Now, after a lapse of more than seven years, the issue has again surfaced, much to the surprise of those who could recall the move years ago. It has been learnt that the government is now convinced that the lone state agency BRTA, because of its technical and manpower constraints made further worse by the alleged corrupt practices, is not at all well placed to cater for a job that involves testing of hundreds of vehicles a day. The number of vehicles of all varieties is fast increasing in all major cities of the country, especially Dhaka. This has obviously fuelled test demand manifold. The curious thing here is that despite the sharp increase of vehicles on the roads, there is no noticeable rise in the number of discarded vehicles. Ramshackle vehicles, especially buses, which should have been declared unfit years ago are still plying the roads, even the highways-at the expense of passenger safety. Under the circumstances, it appears that the BRTA people in charge of inspection are the sole beneficiary of the prevailing system, and the way fitness certificates are issued, often without the vehicles presented for inspection, verges on mockery.

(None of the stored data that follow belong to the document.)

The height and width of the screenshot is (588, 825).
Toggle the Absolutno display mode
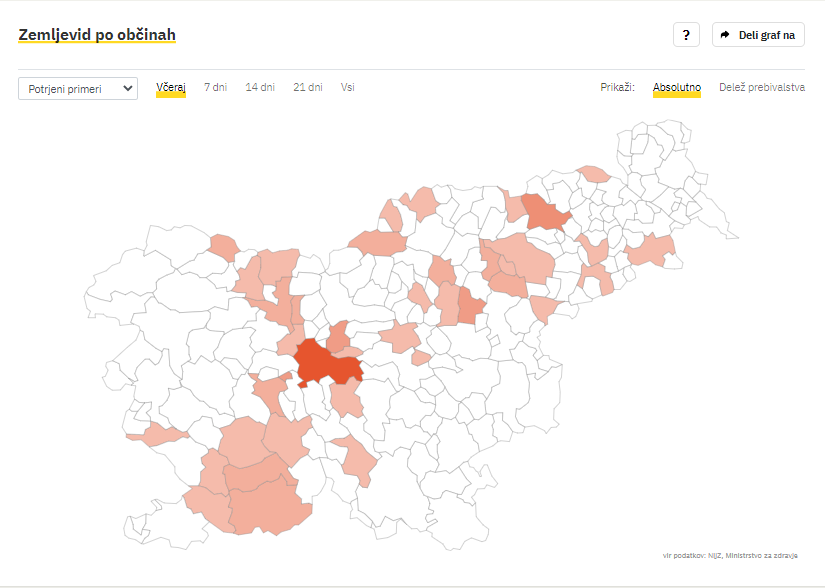point(677,87)
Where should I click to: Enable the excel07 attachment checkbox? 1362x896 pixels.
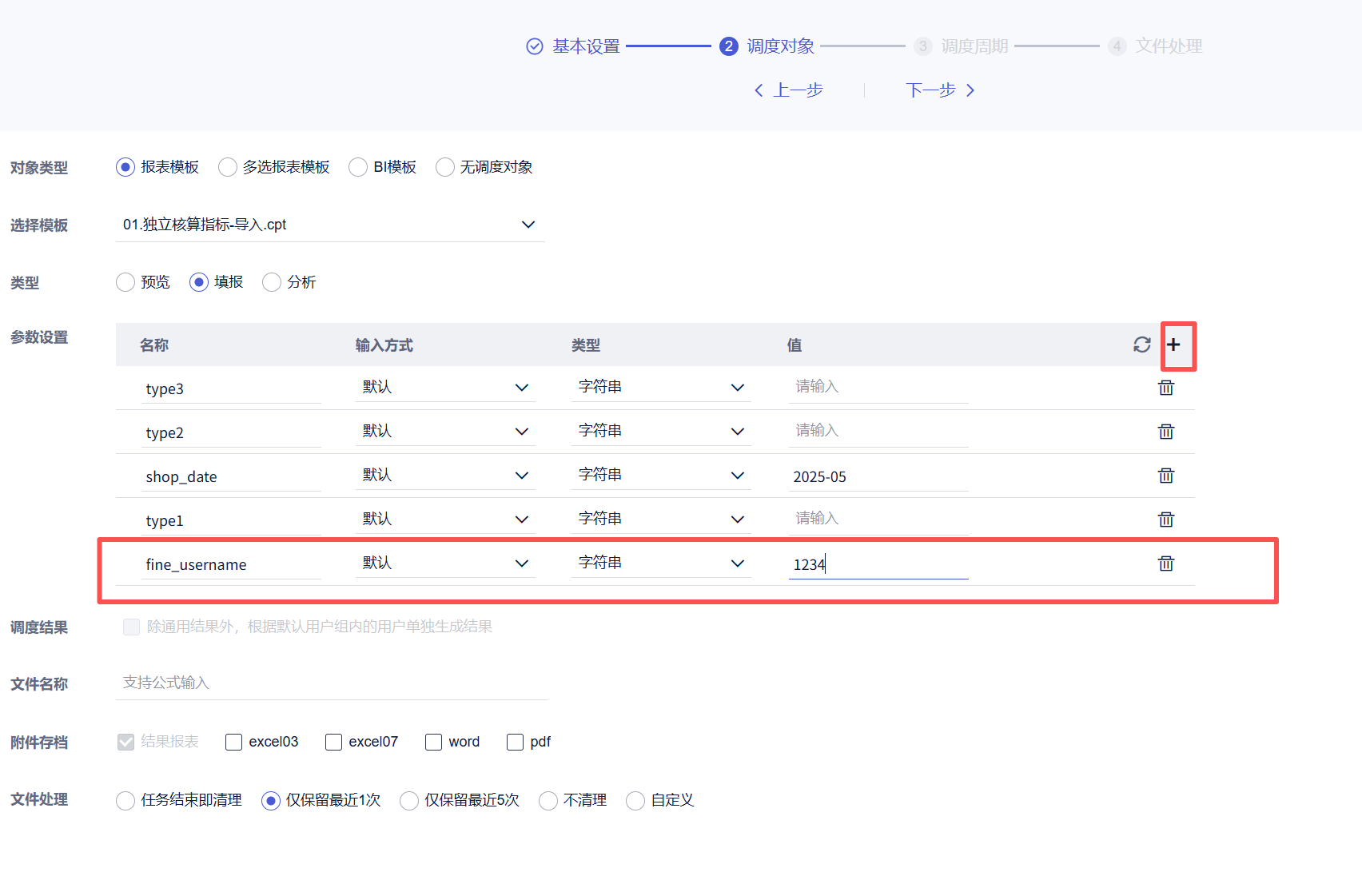click(x=333, y=743)
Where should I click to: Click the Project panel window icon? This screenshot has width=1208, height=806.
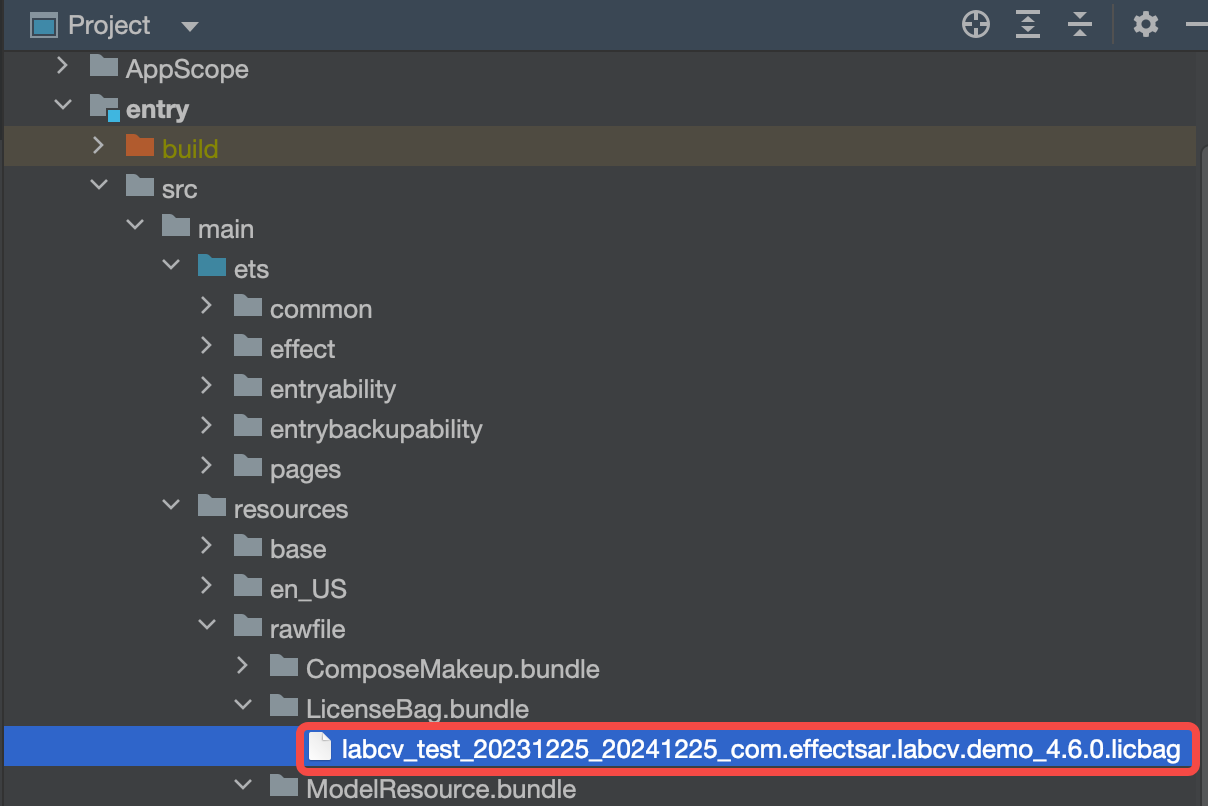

With the idea of outsourcing revived, one hopes the government does not falter this time. Clearly, the government is concerned about the recurrence of road accidents across the country, caused in many cases by vehicles not fit to be in use. Thus, in order to bring discipline in vehicle testing as well as relieve the vehicle owners of the many hassles, there is a need for serious effort to evolve a suitable mechanism through outsourcing.